Maréchal cite plusieurs exemples d’artistes québécois ayant surmonté des scandales pour reprendre leur carrière. De Legendre à Marie-Pierre Morin, en passant par Éric Lapointe et Claude Dubois, ces figures ont été accueillies à nouveau par le public malgré des accusations graves. «Est-ce que tu as le droit de commettre des erreurs, est-ce que tu peux t’excuser et t’en remettre?», lance-t-elle, soulignant l’incohérence face à un humoriste qui s’est excusé et travaillé sur lui-même.
L’humoriste a mis sa carrière en pause en 2020 après des allégations d’inconduites sexuelles portées par neuf femmes, relayées par Le Devoir.

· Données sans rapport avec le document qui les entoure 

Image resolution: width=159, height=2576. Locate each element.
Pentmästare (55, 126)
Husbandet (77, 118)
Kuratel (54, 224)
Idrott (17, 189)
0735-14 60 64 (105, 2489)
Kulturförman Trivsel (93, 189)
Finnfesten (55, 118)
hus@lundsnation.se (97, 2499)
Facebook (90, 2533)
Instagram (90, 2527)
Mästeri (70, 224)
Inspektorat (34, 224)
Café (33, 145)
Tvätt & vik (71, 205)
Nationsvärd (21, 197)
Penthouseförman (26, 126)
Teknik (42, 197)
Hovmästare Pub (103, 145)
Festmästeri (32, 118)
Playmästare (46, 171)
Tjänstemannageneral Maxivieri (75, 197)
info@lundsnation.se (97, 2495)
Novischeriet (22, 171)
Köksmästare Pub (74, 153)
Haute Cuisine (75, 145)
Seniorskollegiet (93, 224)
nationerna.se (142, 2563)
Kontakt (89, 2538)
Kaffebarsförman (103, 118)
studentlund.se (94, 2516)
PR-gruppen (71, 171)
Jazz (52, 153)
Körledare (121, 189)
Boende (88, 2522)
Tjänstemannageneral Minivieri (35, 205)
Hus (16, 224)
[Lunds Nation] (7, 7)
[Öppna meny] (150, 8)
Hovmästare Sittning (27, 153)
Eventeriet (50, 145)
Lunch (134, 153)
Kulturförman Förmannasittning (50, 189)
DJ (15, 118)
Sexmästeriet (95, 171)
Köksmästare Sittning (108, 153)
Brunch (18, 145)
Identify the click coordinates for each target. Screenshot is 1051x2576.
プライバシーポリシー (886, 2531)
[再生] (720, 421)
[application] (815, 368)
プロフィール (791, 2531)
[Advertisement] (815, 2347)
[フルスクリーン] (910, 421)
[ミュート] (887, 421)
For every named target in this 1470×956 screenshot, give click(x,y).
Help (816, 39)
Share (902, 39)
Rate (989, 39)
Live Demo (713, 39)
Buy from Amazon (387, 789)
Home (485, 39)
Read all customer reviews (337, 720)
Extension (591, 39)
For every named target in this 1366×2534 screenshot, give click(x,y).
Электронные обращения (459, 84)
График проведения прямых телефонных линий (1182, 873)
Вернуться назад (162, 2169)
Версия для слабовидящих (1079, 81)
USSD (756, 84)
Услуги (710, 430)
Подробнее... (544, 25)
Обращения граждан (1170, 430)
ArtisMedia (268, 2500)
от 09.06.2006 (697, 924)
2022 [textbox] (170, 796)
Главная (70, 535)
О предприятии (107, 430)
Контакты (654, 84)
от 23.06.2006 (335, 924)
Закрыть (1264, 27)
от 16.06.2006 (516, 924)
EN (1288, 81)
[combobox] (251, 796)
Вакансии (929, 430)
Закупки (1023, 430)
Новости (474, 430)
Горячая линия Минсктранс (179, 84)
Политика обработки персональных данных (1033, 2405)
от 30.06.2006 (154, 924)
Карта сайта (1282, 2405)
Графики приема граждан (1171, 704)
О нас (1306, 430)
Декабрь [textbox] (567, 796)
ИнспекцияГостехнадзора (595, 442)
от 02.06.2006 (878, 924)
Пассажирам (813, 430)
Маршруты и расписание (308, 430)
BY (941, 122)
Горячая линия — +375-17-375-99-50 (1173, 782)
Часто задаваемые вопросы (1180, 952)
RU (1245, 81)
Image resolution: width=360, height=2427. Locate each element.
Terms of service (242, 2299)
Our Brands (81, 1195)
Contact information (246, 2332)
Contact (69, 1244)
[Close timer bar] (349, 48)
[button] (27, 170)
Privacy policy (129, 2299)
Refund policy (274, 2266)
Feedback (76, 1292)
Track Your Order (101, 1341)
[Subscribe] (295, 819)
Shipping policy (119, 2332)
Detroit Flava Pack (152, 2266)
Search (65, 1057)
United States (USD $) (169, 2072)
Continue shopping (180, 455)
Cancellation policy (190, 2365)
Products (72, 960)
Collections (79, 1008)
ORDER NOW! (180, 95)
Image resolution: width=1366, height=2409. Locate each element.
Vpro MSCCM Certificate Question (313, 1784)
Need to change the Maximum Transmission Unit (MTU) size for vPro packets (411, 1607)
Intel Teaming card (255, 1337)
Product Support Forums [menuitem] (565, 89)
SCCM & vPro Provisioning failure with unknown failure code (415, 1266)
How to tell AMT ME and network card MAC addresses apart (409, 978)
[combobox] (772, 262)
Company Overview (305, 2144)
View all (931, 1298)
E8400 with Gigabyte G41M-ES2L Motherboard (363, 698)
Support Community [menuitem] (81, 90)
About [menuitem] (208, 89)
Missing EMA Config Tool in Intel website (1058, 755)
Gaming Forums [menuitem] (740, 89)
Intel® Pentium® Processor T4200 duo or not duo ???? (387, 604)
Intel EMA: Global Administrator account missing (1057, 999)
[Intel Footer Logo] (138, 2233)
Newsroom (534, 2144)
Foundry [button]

Une contre-enquête de La Presse en 2022 a remis en question certains témoignages, et Lacroix est revenu sur scène en 2023 avec son spectacle Le temps au temps. Récemment, Juste pour rire a annulé sa production face à la grogne du milieu, menant à son annonce de retraite le 25 mars 2026, invoquant l’impact sur sa famille.
«Est-ce que ça lui barre de toute possibilité de pratiquer son métier jusqu’à la fin de sa vie? Est-ce qu’il devient un paria de la société?», s’interroge Maréchal. Elle dénonce un double standard où certains profitent de la clémence sociétale, tandis que d’autres, comme Lacroix, sont exclus sans procès. Cette réflexion invite à distinguer allégations médiatiques et verdicts judiciaires, dans une ère de #MeToo où le milieu de l’humour se montre impitoyable.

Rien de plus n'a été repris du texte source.